Imagerie sombre et accusations de satanisme : ce que montrent vraiment les clips
C’est le point qui revient le plus souvent sur les réseaux sociaux. Des croix inversées, des masques sanglants, des visuels de descente aux enfers : The Weeknd utilise une imagerie que certains fans interprètent comme satanique.
En pratique, la lecture est plus nuancée. Voici les éléments concrets à prendre en compte :
- Les visuels de « After Hours » et « Dawn FM » s’inscrivent dans une narration sur la mort et la renaissance, pas dans un culte. Le personnage meurt symboliquement pour renaître transformé d’un album à l’autre.
- L’imagerie sombre emprunte au cinéma d’horreur des années 1980 (John Carpenter, David Cronenberg) autant qu’à un quelconque registre occulte. The Weeknd cite régulièrement ces influences visuelles.
- Les accusations de satanisme proviennent majoritairement de commentaires sur TikTok et YouTube, sans appui sur les déclarations de l’artiste lui-même.
Les retours varient sur ce point : certains fans orthodoxes éthiopiens considèrent ces visuels comme une provocation incompatible avec la foi, d’autres y voient une représentation honnête du combat intérieur entre tentation et repentir.

Évolution spirituelle de The Weeknd : de « Trilogy » à « Hurry Up to Tomorrow »
Ce qui rend le cas de The Weeknd intéressant, c’est que sa relation à la spiritualité évolue d’un album à l’autre. On ne parle pas d’un artiste figé dans une posture.
Dans les mixtapes de « Trilogy » (2011-2012), la religion apparaît surtout en creux. Le personnage vit dans l’excès et la nuit, et Dieu est celui qu’on a quitté. La foi fonctionne comme un arrière-plan culturel, pas comme un sujet frontal.
Avec « After Hours » (2020), le registre change. Les références deviennent plus directes, la notion de jugement plus présente. Le personnage ne fuit plus la religion, il la confronte.
« Dawn FM » pousse la réflexion encore plus loin en mettant en scène un purgatoire radiophonique. L’album entier fonctionne comme une traversée entre la mort et ce qui vient après, avec des références explicites à la lumière, au passage et à la rédemption.
Pour « Hurry Up to Tomorrow », les analyses récentes pointent vers une critique plus assumée des institutions religieuses, tout en conservant une foi personnelle. The Weeknd semble distinguer la spiritualité individuelle de la religion organisée, une position cohérente avec son parcours d’enfant de la diaspora éthiopienne au Canada.
Croyances de The Weeknd et identité éthiopienne : un lien structurant
On ne peut pas comprendre la spiritualité de The Weeknd sans la relier à son identité éthiopienne. La foi orthodoxe Tewahedo n’est pas un simple choix confessionnel dans la culture éthiopienne, c’est un marqueur identitaire profond.
Plusieurs éléments concrets illustrent cette connexion :
- The Weeknd chante en amharique sur certains passages, langue liturgique de la communauté éthiopienne orthodoxe.
- Son nom de scène lui-même (abandonner son nom de famille Tesfaye pour un pseudonyme) évoque une rupture avec les codes familiaux, tout en y revenant constamment dans ses textes.

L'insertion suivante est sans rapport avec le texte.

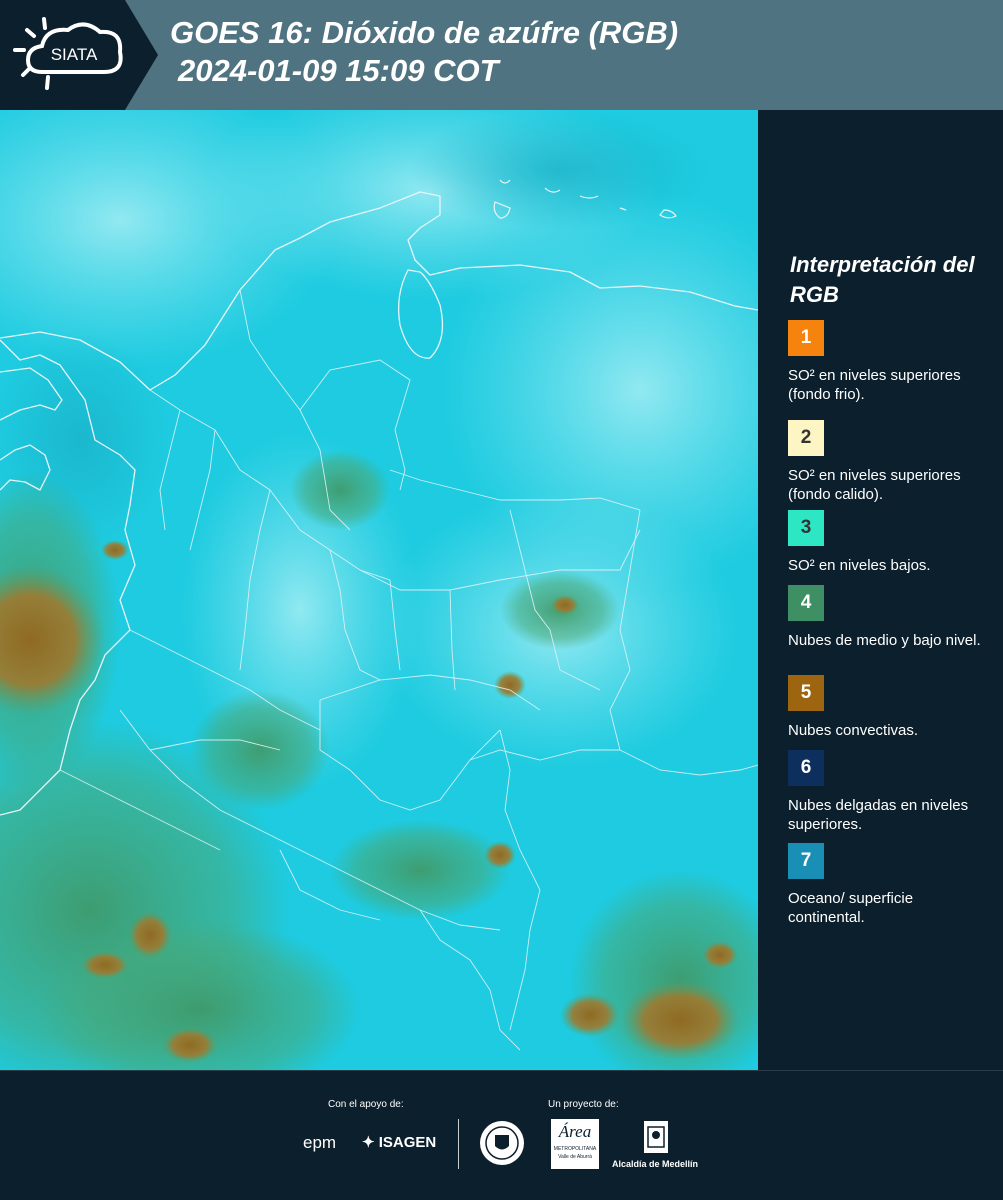 This screenshot has height=1200, width=1003. What do you see at coordinates (884, 640) in the screenshot?
I see `legend-text-4: Nubes de medio y bajo nivel.` at bounding box center [884, 640].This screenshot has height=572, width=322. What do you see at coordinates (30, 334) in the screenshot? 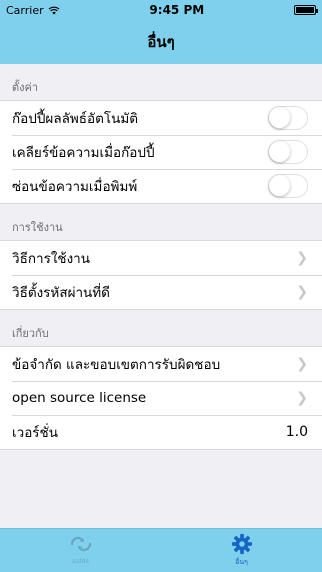
I see `section-header-about: เกี่ยวกับ` at bounding box center [30, 334].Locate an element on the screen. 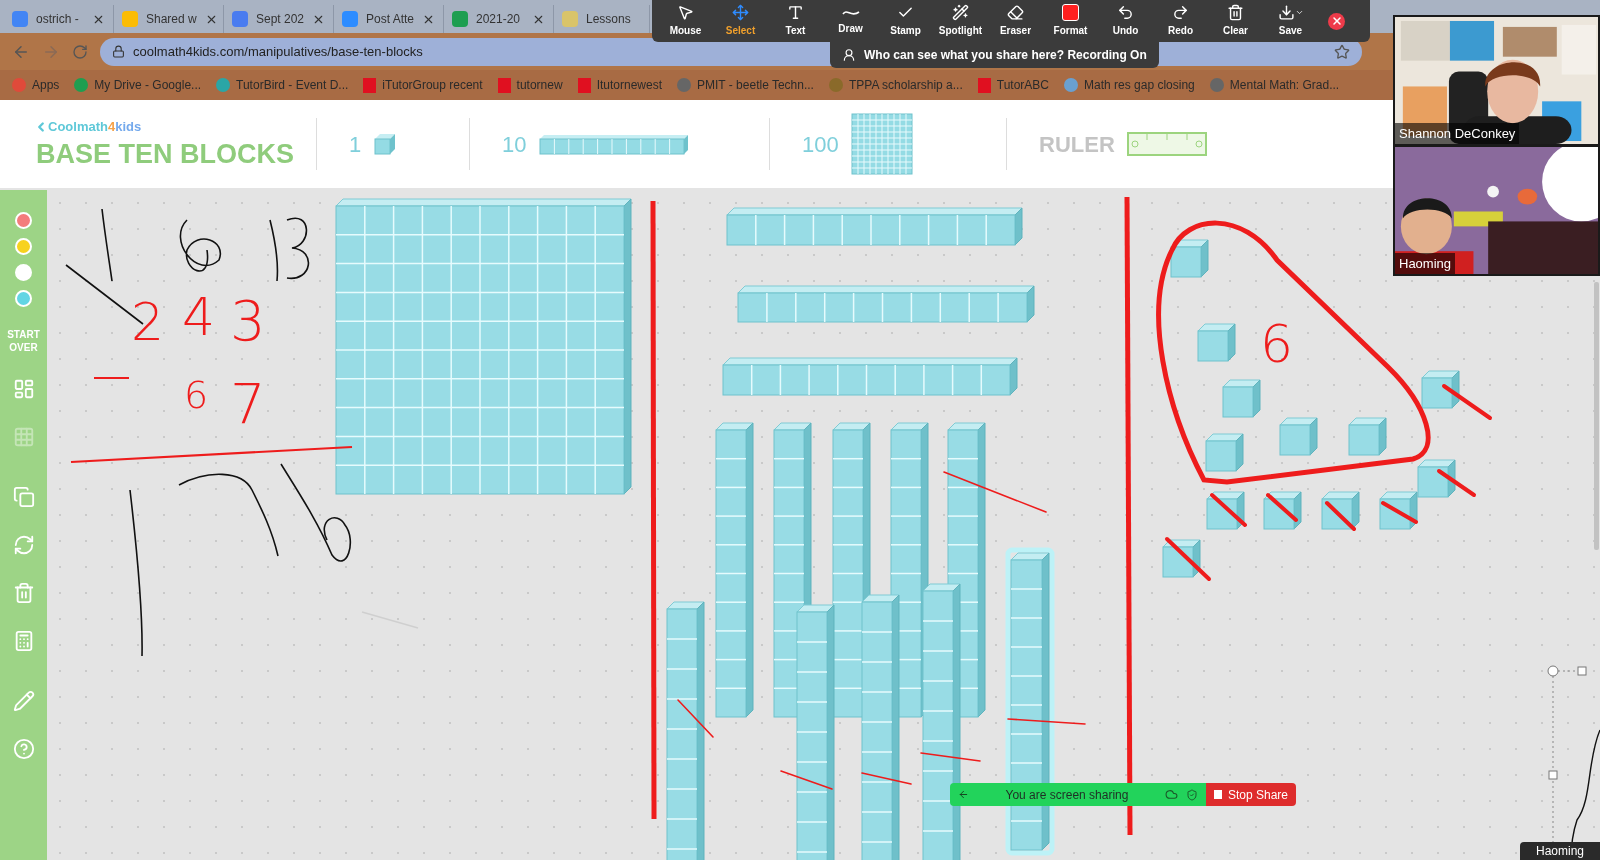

- La thématique de l’exil, de la perte de repères culturels et du retour aux racines traverse sa discographie et rejoint directement l’expérience de la diaspora éthiopienne à Toronto.
La religion de The Weeknd n’est pas un accessoire marketing. Elle s’enracine dans une histoire familiale, une communauté, une liturgie précise. Les réduire à des « symboles dans les clips » revient à passer à côté de ce qui structure réellement son art.
Abel Tesfaye reste discret en interview sur ses pratiques religieuses actuelles. Ce qu’on observe dans sa musique, c’est une tension constante entre la foi héritée et la vie qu’il décrit. Ses albums oscillent entre repentir et rechute, et cette dualité semble constituer le moteur même de son écriture.